The report shows attitudes towards the property market have improved for the third consecutive quarter, increasing three percentage points since the last survey to a net positive (i.e. positive sentiment minus negative sentiment) of 21 percentage points.
Home owners are less concerned about negative equity, too, and reported improved confidence in their general finances.
But more than nine in 10 Australians (92 per cent) believe that housing affordability is still “a big issue in Australia”.
And rising property prices are discouraging spending more than encouraging it.
ME’s findings mirror those of other recent reports.
While devastating bushfires pushed consumer confidence to one of its lowest levels since the GFC, expectations of rising house prices increased 8.1 per cent in the monthly Westpac-Melbourne Institute consumer confidence index.

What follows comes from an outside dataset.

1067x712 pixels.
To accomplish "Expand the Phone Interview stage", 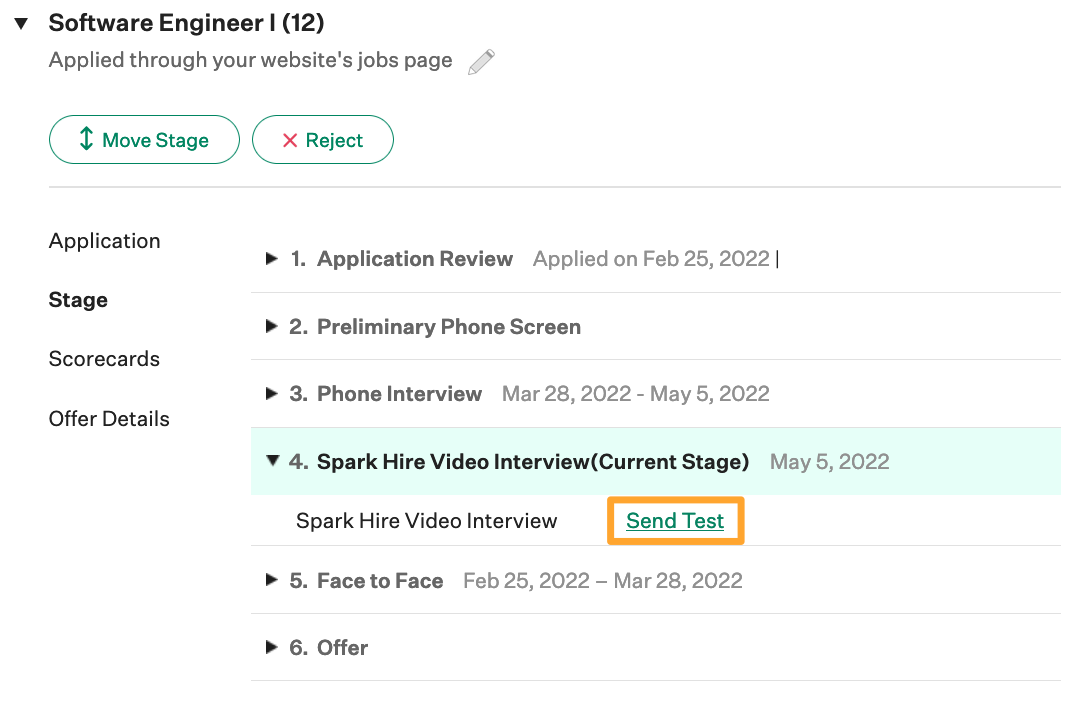I will click(272, 393).
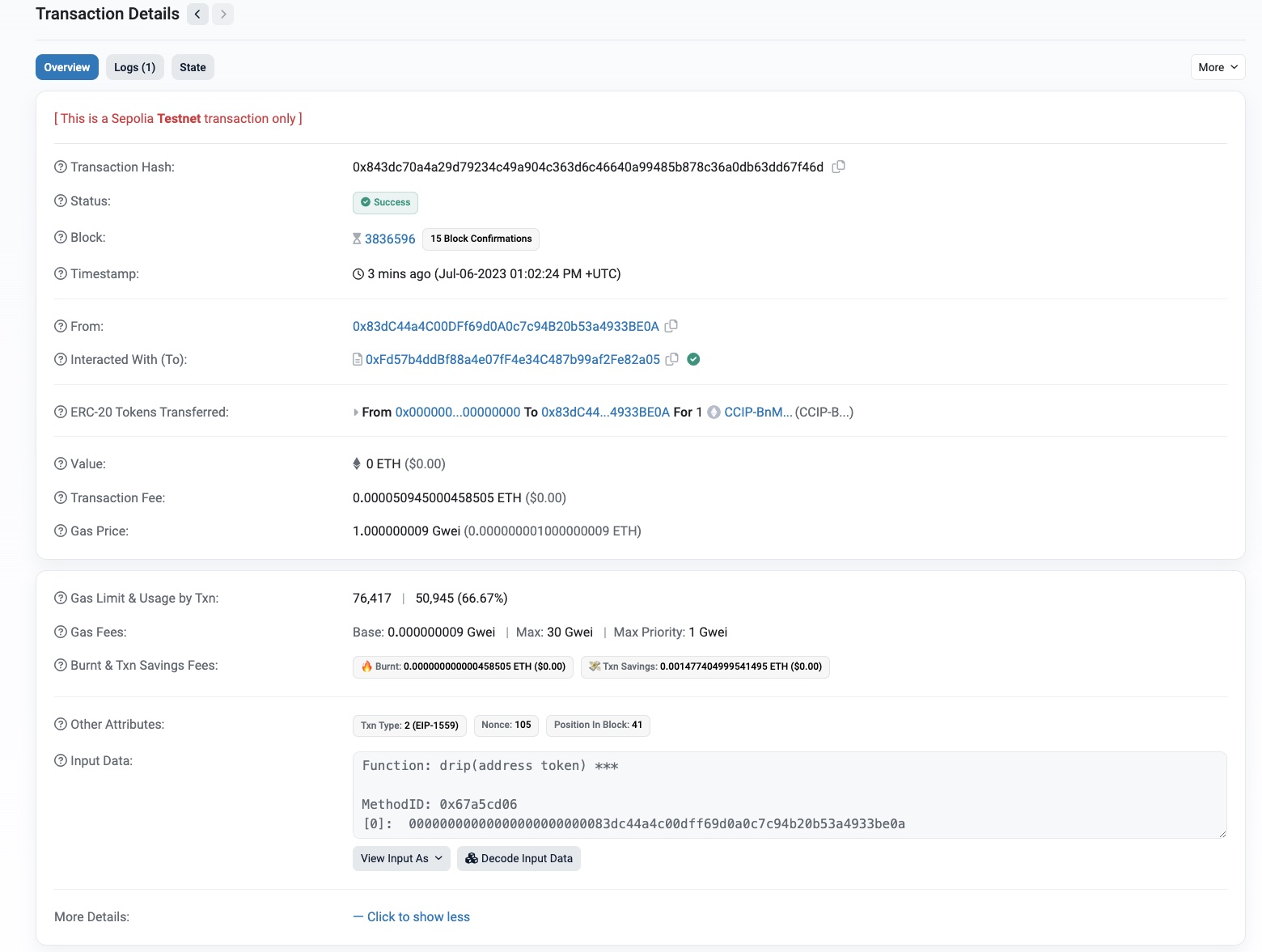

The sharp jump in house price expectations came after Commonwealth Bank reported that home-buying intentions hit record levels in December, while retail spending intentions flatlined.
“Households remain very happy to spend on housing. But they remain very cautious about spending at the retail level,” CBA chief economist Michael Blythe said at the time.
“And within the overall consumer mix, the preference is to spend on experiences over goods.”
ME’s report found something similar.
Although attitudes towards the property market are continuing to improve, Australians’ “willingness to spend on discretionary items” dropped five percentage points over the quarter to a net negative of eight percentage points.
Mr Bartolo said this showed rising property prices had yet to deliver a positive “wealth effect” to consumers.
Meanwhile, EY chief economist Jo Masters told The New Daily the ongoing house price rebound delivers a weaker wealth effect than past house price recoveries for two reasons.
Firstly, Australians are heavily indebted and have shown a preference for paying off debt rather than spending.
And, secondly, the memory of the recent downturn is still fresh in people’s minds, meaning home owners might place less faith in the sustainability of the recent price surge.
Ms Masters said prices are likely to rise at a slower pace this year, too.
More vendors will want to sell their homes after months of price increases, meaning supply will rise to meet demand, and fewer people will be able to afford a home the longer the rebound goes on for.
“And then for first-home buyers, it’s still an incredibly challenging environment,” Ms Masters added.
“In the last housing finance numbers, it looked as if the pace of first-home buyer approvals was coming off, but the average size of the mortgages being given to first-home buyers was rising, which is consistent with prices going up.
“So it does look like prices have risen to a point where … first-home buyers are a little bit more overstretched and taking longer to get their financing in place.”